Netflix—as a service and a system—goes through an enormous amount of change all the time. Our engineering teams make 1000s of changes a days while our customers stream 100,000,000s hour of entertainment every day. At that velocity, an outage seconds or minutes long has real and noticeable impact to our customers. Stir in some Chaos Engineering and things become even more unpredictable.

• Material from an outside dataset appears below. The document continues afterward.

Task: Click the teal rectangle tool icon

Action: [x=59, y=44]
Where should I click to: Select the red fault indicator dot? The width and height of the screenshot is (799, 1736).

The talk begins with a story. Netflix had a healthy relationship with Chaos Monkey—our tool to ensure that instance loss didn’t affect a running service application. We’d had such good luck we extended our plans from just Chaos Monkey to more Monkeys that would do nasty things to our environment. A new entry, Latency Monkey, would help us increase the health between our microservices by injecting latency and errors at our common IPC layer. What we thought was a safe, little experiment went completely off the rails. The centralized SRE team, called CORE, realized that we’d have to think differently about outages and managing them if the company was going to to be successful moving forward.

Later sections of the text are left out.